Глава 7

Конечно, Сергей любил Татьяну Бек! Скажи, нет. Ей было что сказать, и она знала, как это сделать. Легендарная сумка её постоянно была полна книг и рукописей, весила она килограмм семь.

Татьяна приютила у себя одного грузина-наркомана, он был блатной. Жил у неё как Бог во Франции, за её счёт, конечно. Продукты с Ленинградского рынка, ел, пил. Сергей его ненавидел! Если б он мог, он бы его застрелил, выкопал и снова. Поэтому ходил он к ней, когда грузина дома не было. Поэтесса часто вела семинары на дому, вечером все садились кружком вокруг неё, пили чай. Иногда вино, а кто приносил и тортик. Она была шестидесятница, говорили о сём, о том, разговоры были самые разные. Например, Адам Кадмон, как евреи искали Бога. Или Пастернак.

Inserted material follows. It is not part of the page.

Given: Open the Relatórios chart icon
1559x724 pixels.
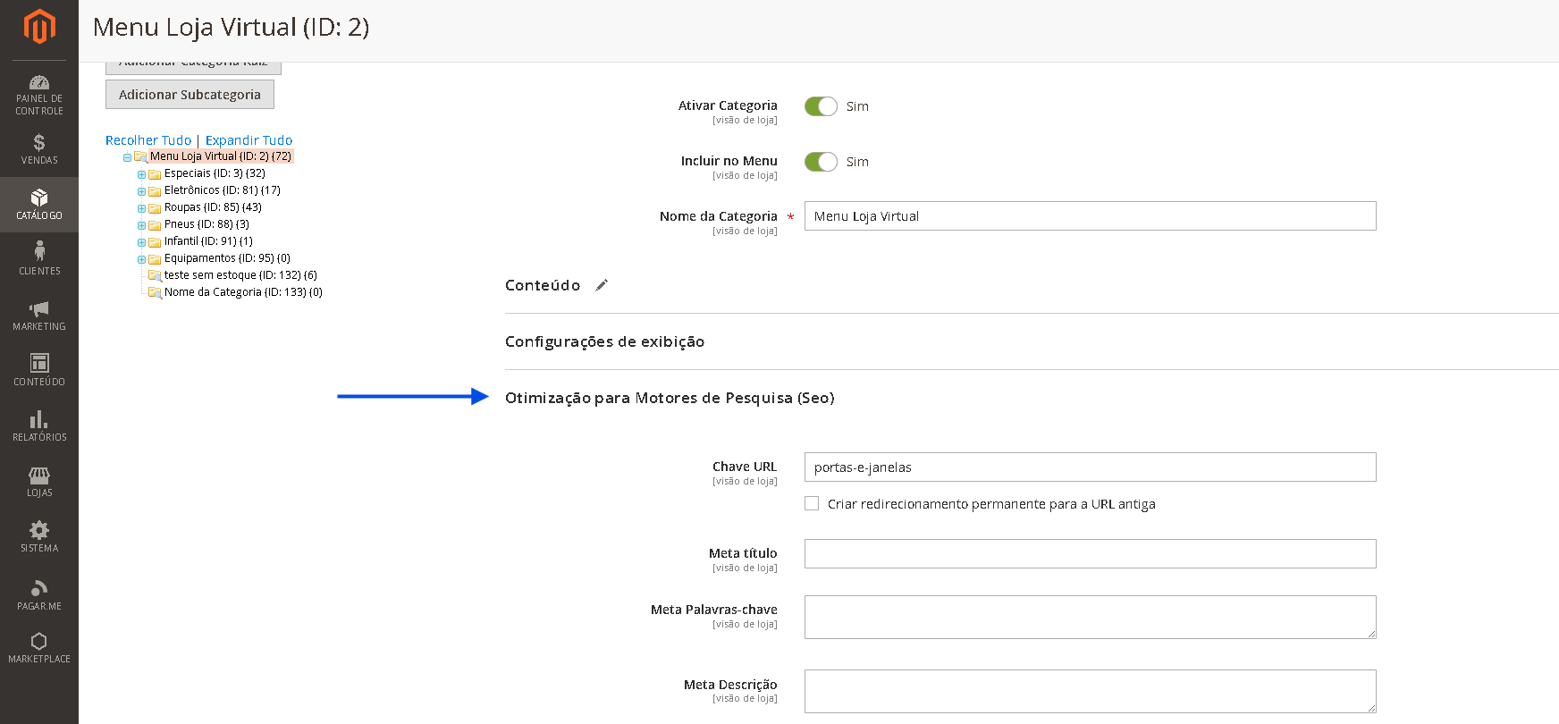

- Что я вам могу сказать о Пастернаке? – Спрашивала она. Семинарили по вторникам, то в два, то в три пополудни, на втором этаже главного корпуса, в аудитории, что граничит с кафедрой иностранной литературы. Кто хотели, потом шли к ней домой.

Сергей помнил, на ней всегда были чёрные брюки, широкие блузки и юбки, ансамбль объединяла шаль. Тогда многие женщины в литературе носили шали, зябко кутались в них, намекая на живую традицию безвременья, ровесниками которого они были. Шаль и чёлка говорили, обозначали, фиксировали это в иерархии, нерушимая цветаевско-ахматовская форма, подобная военной, афганки поэзии. Длинные волосы были, скорее суеверной причудой там, стричь их нельзя, там сила, помогавшая служить божественному слову. Причастным тайнам, но уже не ребёнком, Сергей как мог восхищался ими. Писательский квартал «аэропортовских дураков» был на территории коптевских – Наум, Зима, Богутёнок – но те их не трогали. И КГБ, и так, нехай пишут, коммерция не благотворительность.

В первый наш год с ними часто сидели пятикурсники первого набора Литинститута, Женя Лесин, Нана Эристави, Юра Соловьев, Саша Макаров-Век, Андроник Назаретян с семинара Левитанского, прочие забегали между работами, иногда в подпитии. Почти постоянно бывали ещё учащаяся тогда Анна Кузнецова, рейновцы и одновременно алконостовцы Лёша Тиматков и Андрей Чемоданов. Чтение. Два оппонента. Прения. Выводы мастеров. Пёстрая компания и весёлая, Шаха знал он один.

Неподалёку от неё жил Тимур Гайдар, отец которого выдумал СССР.  После чая все обычно начинали расходиться пока работало метро. Один раз Сергей не ушёл. В квартире остались только он, Татьяна Бек и ещё один студент. Студент направился к двери надевать ботинки, Сергей не поднялся, остался сидеть на диване, он хотел переночевать у Татьяны. Конечно, с ней.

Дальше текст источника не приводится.